Ayer abrí una
carpeta sin nombre en mi ordenador y me reencontré con las fotografías que hice
en el Museo
de la Ciudad, de Móstoles; en el Recital de Música de Cámara con que
alumnos y profesores del Conservatorio Rodolfo Halffter despidieron el
primer trimestre. Esas fotos estaban olvidadas a propósito: son malísimas. Pese
a todo, ayer, cuando los músicos reaparecieron en mi pantalla y los vi a lo
lejos, entre las cabezas desenfocadas que abarrotaban la sala, no me importó demasiado
mi incompetencia como fotógrafa.
Escuchar música de
cámara es un placer tan relajado como el de bordar al sol… u observar los
avatares de una hoguera. Si el encuentro con esos pequeños grupos ocurre en una
sala del Museo de la Ciudad, entre sus cálidas maderas, aún siento más esa
serenidad otoñal.
No hacen falta buenas imágenes para hacer resonar en mi
memoria piezas como las de aquel programa; impresiones que no se enturbian ni
con el ruido de mis fotografías.
Esa es la razón de
que mis recuerdos saquen algo en limpio de los borrones verdes de aquellas
imágenes. Mirándolas me acuerdo, por ejemplo, del ambiente mágico en que me
colocaron las dos piezas de Max Bruch
que abrieron el concierto. Ni siquiera tamaño desenfoque ha impedido que, hoy,
el delicado diálogo entre la viola y el clarinete, bajo la constante compañía
del piano, se materialice de nuevo.
....
__CONSIGNA DE TRABAJO 1__. Copia del texto sobre el recital todo lo que va desde "No hacen falta" hasta "de mis fotografías.".
__CONSIGNA DE TRABAJO 2__. Prolonga el texto sobre el recital a partir de su última frase.

__DATOS DE ENTRADA__.
....
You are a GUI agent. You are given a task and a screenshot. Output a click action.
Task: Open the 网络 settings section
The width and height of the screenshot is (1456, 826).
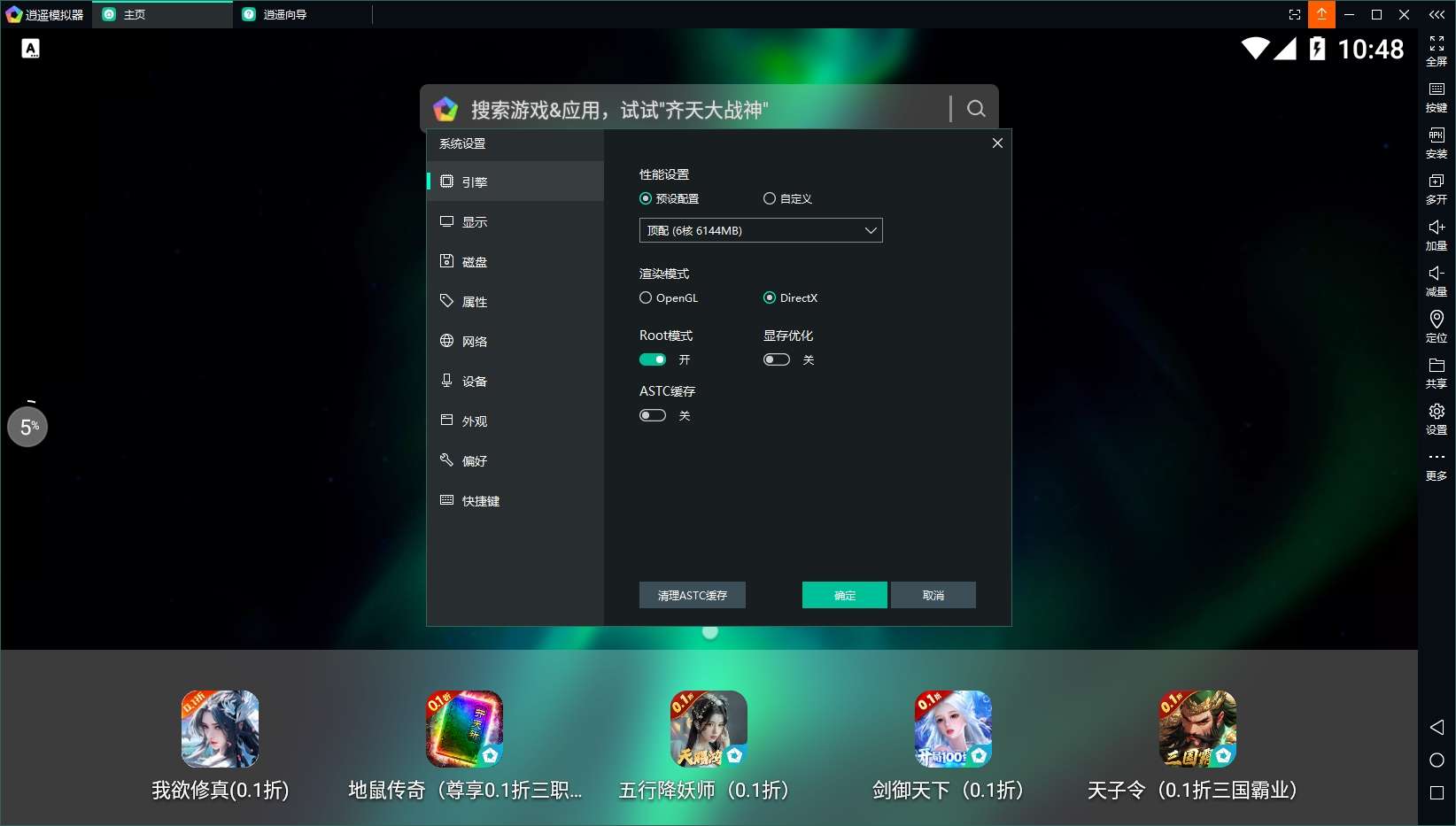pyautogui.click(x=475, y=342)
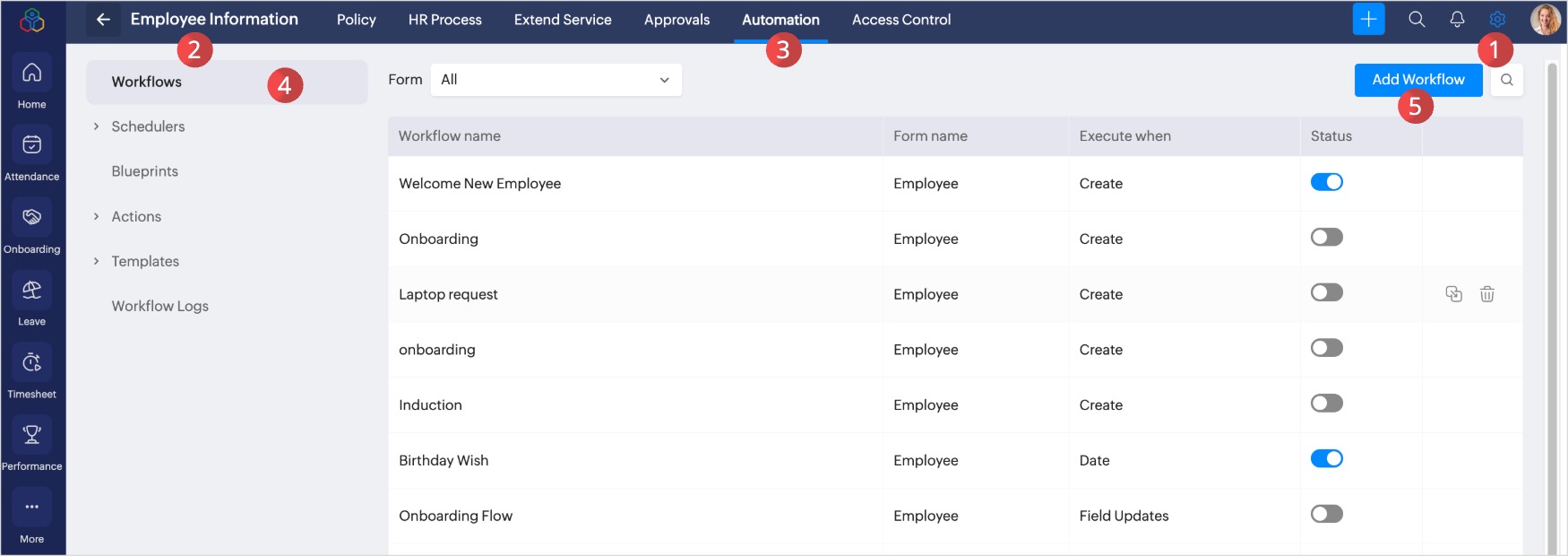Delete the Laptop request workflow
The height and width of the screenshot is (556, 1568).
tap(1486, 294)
....
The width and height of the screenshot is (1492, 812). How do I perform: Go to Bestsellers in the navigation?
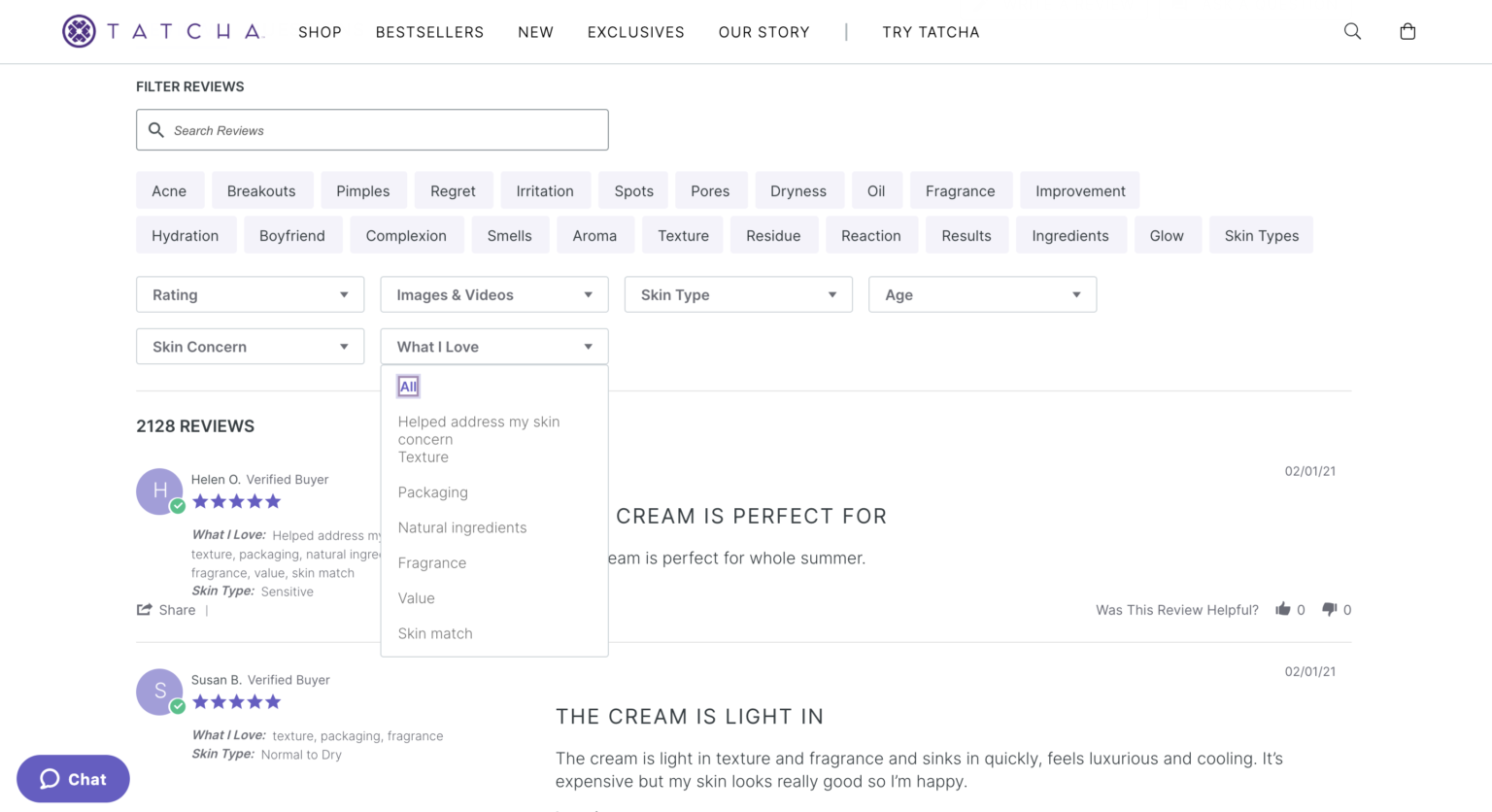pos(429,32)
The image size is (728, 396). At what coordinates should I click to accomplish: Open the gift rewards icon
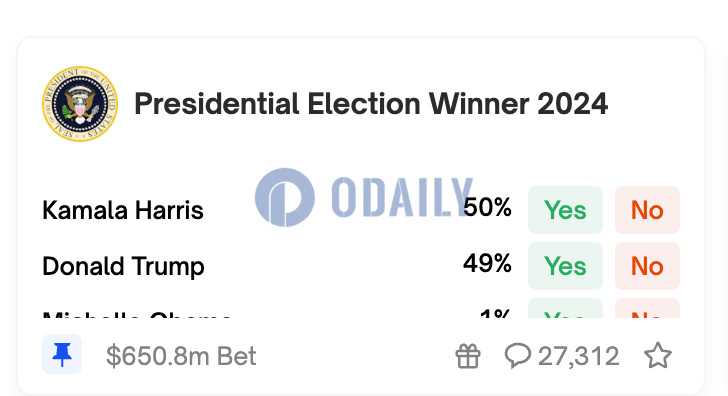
....
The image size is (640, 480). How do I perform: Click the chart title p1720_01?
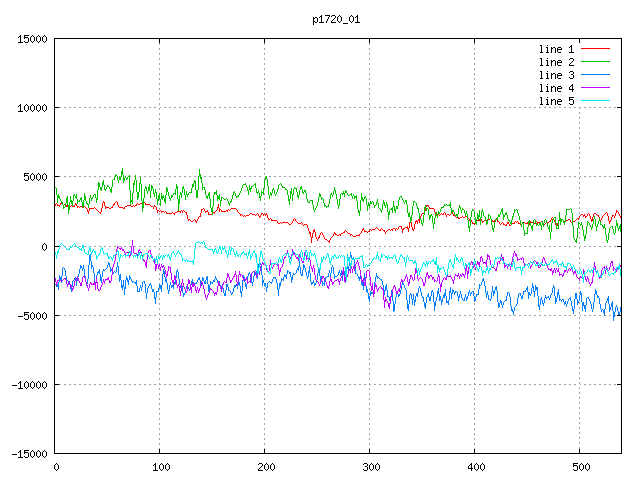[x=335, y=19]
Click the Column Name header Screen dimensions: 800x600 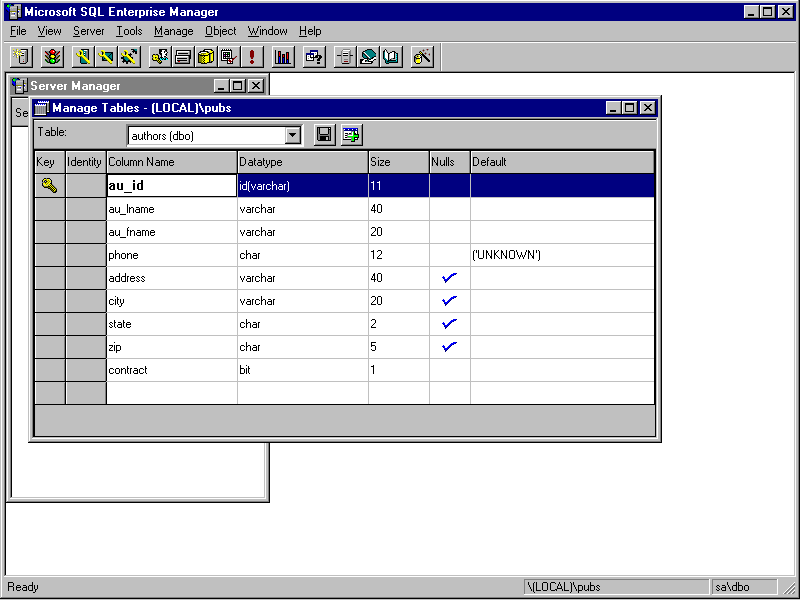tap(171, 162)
....
__ESPACIO DE RESPUESTA 1__.
No hacen falta buenas imágenes para hacer resonar en mi
memoria piezas como las de aquel programa; impresiones que no se enturbian ni
con el ruido de mis fotografías.

__ESPACIO DE RESPUESTA 2__.
Había escuchado en casa a mis dos hijos,
ensayando juntos y por separado las partes que les correspondían de piano y de
violín en la pieza de Carl Böhm. Ahora, ante sus retratos, me
viene a la memoria que, cuando escuché el
trío completo en aquella audición –con el violonchelo de Eduardo del Río–, la obra me pareció nueva (toda una revelación); de
apariencia ligera, pero vigorosa, eficaz, encantadora…
También el Haydn que pude disfrutar aquella tarde en el Museo de la Ciudad, sin tener que
ser yo princesa de Esterházy, me resultó de lo más inspirador.
Lo mismo digo de Mozart, tanto del alegre Divertimento como del Cuarteto. Incluso en
mis fotos puedo presentir el recogimiento intimista de los antiguos salones de Milán, sin haber
tenido que salir de Móstoles.
Aunque yo estaba en
la última fila, recuerdo que, aquella noche, tras la pieza de Almicare Ponchielli que cerró el
programa, vi un lápiz en una silla y pensé que era el de Almicare, que había
venido a firmar las partituras de los jóvenes músicos que las habían tocado.